By: Nina Žoher / Nova24tv
Prime Minister Janez Janša invited the executive director of SpaceX and Tesla, billionaire Elon Musk, to invest in Slovenia, after he wrote on Twitter that Tesla did not yet know where to build the fourth Gigafactory. Symbolically, the most suitable place would be Maribor – where the inventor Nikola Tesla got his first job. It is also significant that Slovenia ranks among the five safest countries, and a new de-bureaucratisation package is on the way, which will further improve the competitiveness of the economy.
Unlike in previous years, Slovenia is becoming a more attractive location for investment. The report, which measures the global peace index for 2021, reveals that Slovenia ranks fifth among the world’s most peaceful countries on the list of 163 countries.
This year’s results show that the average level of peace in the world has deteriorated by 0.07 percent. This is the ninth deterioration in peace in the last thirteen years, it has improved in 87 countries, 73 deteriorations have been recorded. The 2021 Global Peace Index reveals a world in which the conflicts and crises that have emerged over the past decade have begun to diminish, and then replaced by a new wave of tension and uncertainty over the covid-19 pandemic and rising tensions among the world’s leading powers. This can be read in the description of the 2021 survey. Iceland remains the most peaceful country in the world, thus maintaining its leading position since 2008. It is joined at the top by New Zealand, Denmark, Portugal and Slovenia. Sixth place is occupied by its northern neighbour Austria, followed by Switzerland, Ireland, the Czech Republic and Canada.
If we look at the data during the past two governments, we can see that during the government of Miro Cerar (September 2014 – September 2018) the data of the global peace index were as follows: 2014 (10th place), 2015 (10th place), 2016 (8th place), 2017 (7th place), 2018 (7th place), during the government of Marjan Šarec (September 2018 – March 2020) the following: 2019 (6th place), 2020 (10th place). As we can see, Slovenia achieved the best result during the government of Janez Janša.
The government is realising the fundamental goal of its action – a step towards de-bureaucratisation
Being one of the most peaceful countries is undoubtedly one of the advantages for the investor when choosing the country where they will invest. It is also crucial that the country is as bureaucratic as possible. If the previous governments did not make moves in this direction, it is completely different now. Namely, at Monday’s correspondence session, the government determined the text of the bill on de-bureaucratisation, which it will send to the National Assembly, replacing the bill it sent to the National Assembly on March 18th, 2021.
At today’s correspondence session, the Government of the Republic of Slovenia determined the text of the draft de-bureaucratisation act, which will be sent to the National Assembly. The aim of the proposal is to improve the situation in Slovenia in terms of administrative barriers and a competitive business environment. It would make life easier for citizens and business for businesses, thus helping to reduce costs and remove administrative barriers. “Only legislation that is the least burdensome improves the competitiveness of the economy and the openness of the market, improves the standard of living of citizens and increases transparency. The bill contains substantive measures for de-bureaucratisation, which is written as one of the basic goals of the government. The first set of measures includes amendments to laws with simple solutions that do not require systemic changes in legislation. The second set of measures includes the termination of laws and the implementing regulations based on them, which are no longer applicable,” the government said.

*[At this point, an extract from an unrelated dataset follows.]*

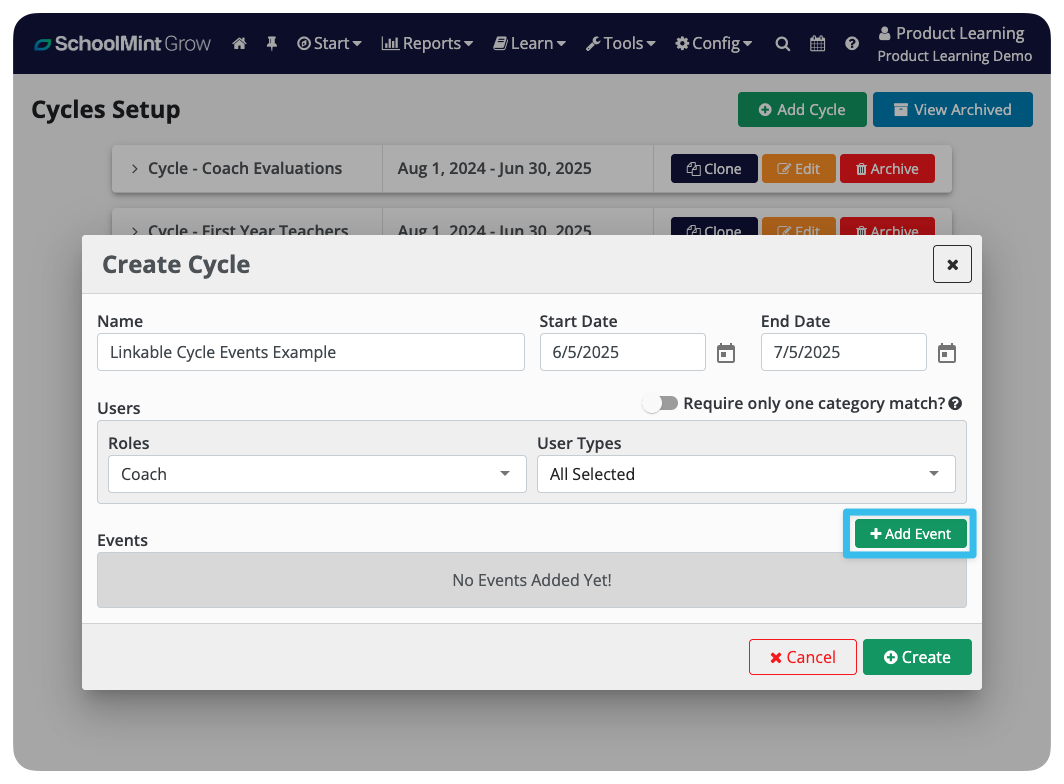Viewport: 1064px width, 784px height.
Task: Cancel the Create Cycle dialog
Action: click(803, 657)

Investments are an important factor in economic growth and bring many beneficial effects to our economy. In addition to creating new jobs, they also contribute new knowledge and technologies and the integration of Slovenian companies into the supply networks of transnational companies. The measures and laws that are being passed are moving in a positive direction and show that the current government understands the importance of investment.